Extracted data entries
☆ ☆ ☆ ☆ ☆ ☆ ☆

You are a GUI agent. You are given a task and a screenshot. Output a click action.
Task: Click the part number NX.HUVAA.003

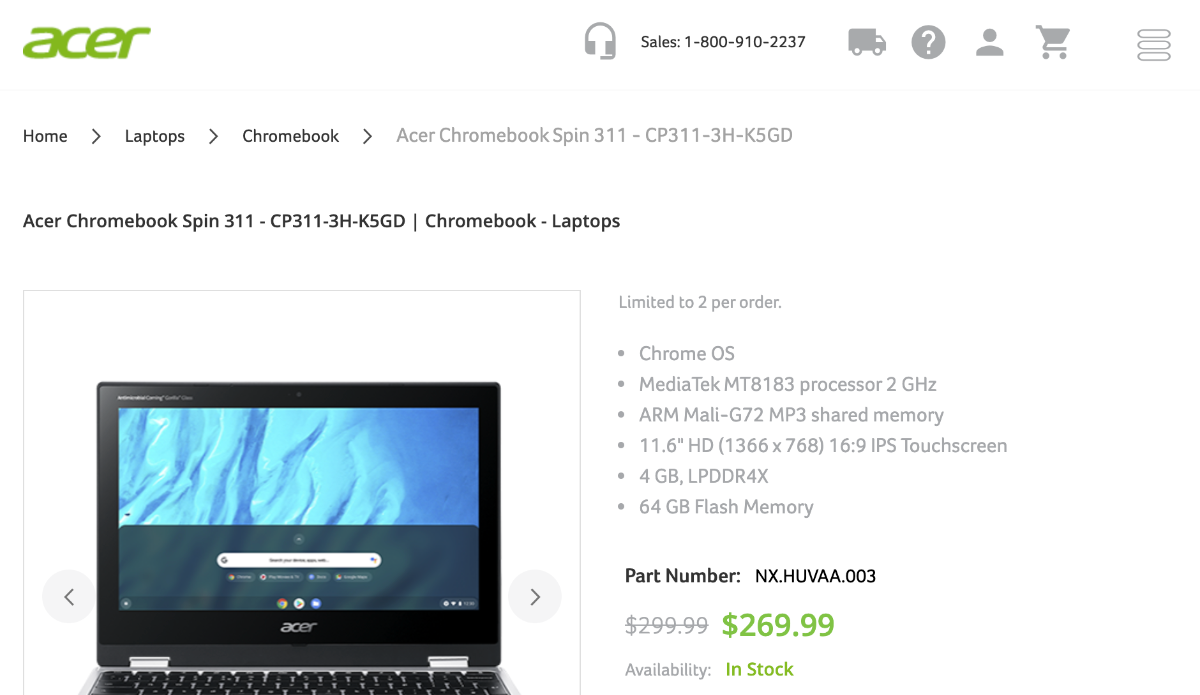[x=815, y=576]
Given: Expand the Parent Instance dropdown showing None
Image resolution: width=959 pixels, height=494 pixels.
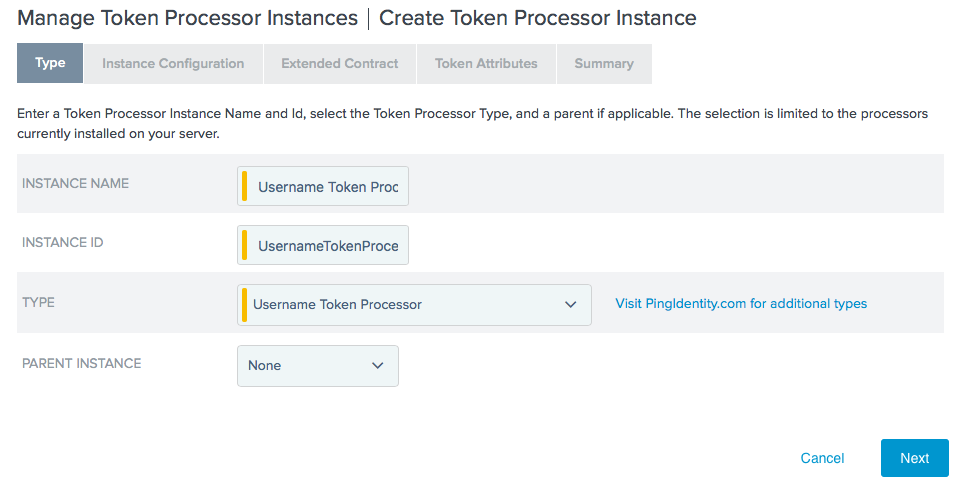Looking at the screenshot, I should 317,366.
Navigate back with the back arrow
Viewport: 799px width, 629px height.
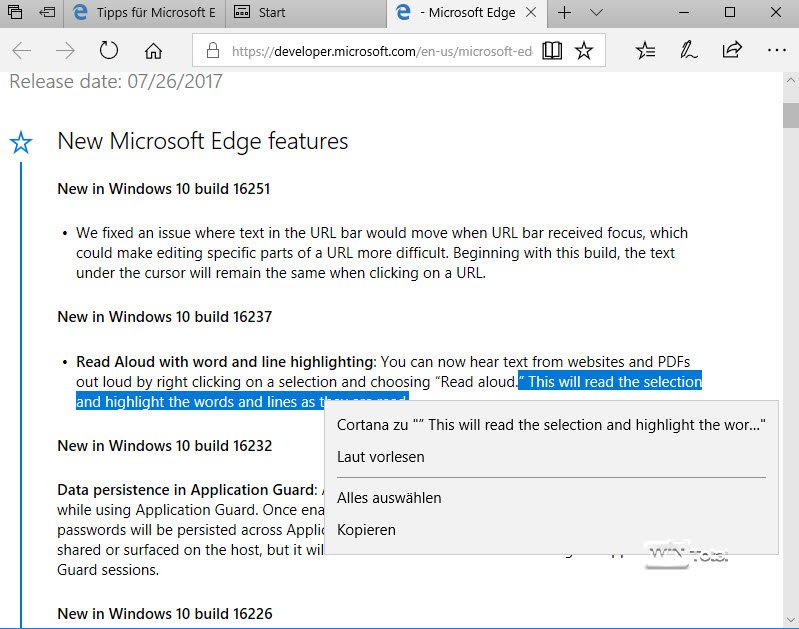(x=22, y=50)
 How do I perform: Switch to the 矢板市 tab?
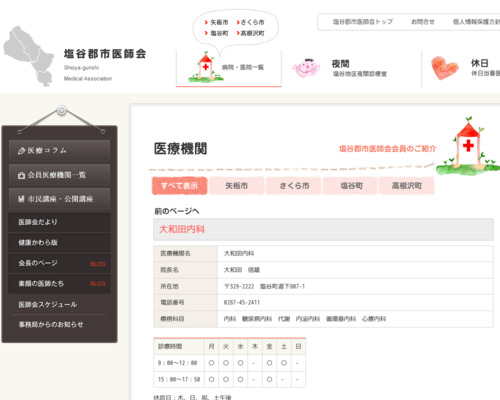tap(237, 186)
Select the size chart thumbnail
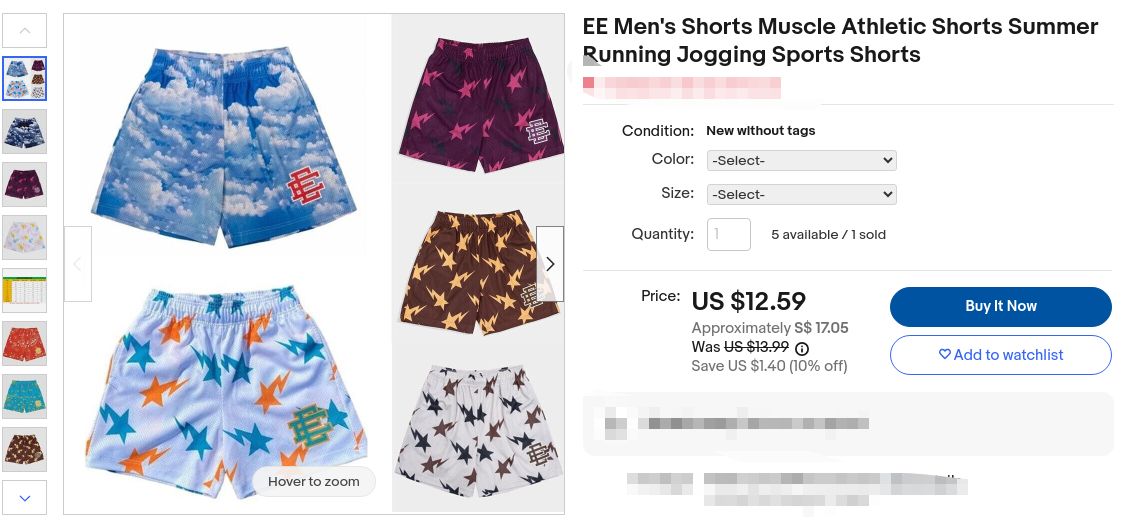This screenshot has width=1132, height=523. click(x=25, y=290)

☆ ☆ ☆ ☆ ☆ ☆ ☆

* _Written problem_: Edit the lines above by replacing "dropdown" with "menu" and changing nothing else. Leave the pictures out of your answer.

* _Response for this exercise_:
You are a GUI agent. You are given a task and a screenshot. Output a click action.
Task: Click the part number NX.HUVAA.003

[x=815, y=576]
Given: Expand the Parent Instance menu showing None
Image resolution: width=959 pixels, height=494 pixels.
Looking at the screenshot, I should 317,366.
Navigate back with the back arrow
Viewport: 799px width, 629px height.
(x=22, y=50)
 How do I perform: Switch to the 矢板市 tab?
tap(237, 186)
Select the size chart thumbnail
This screenshot has width=1132, height=523. click(x=25, y=290)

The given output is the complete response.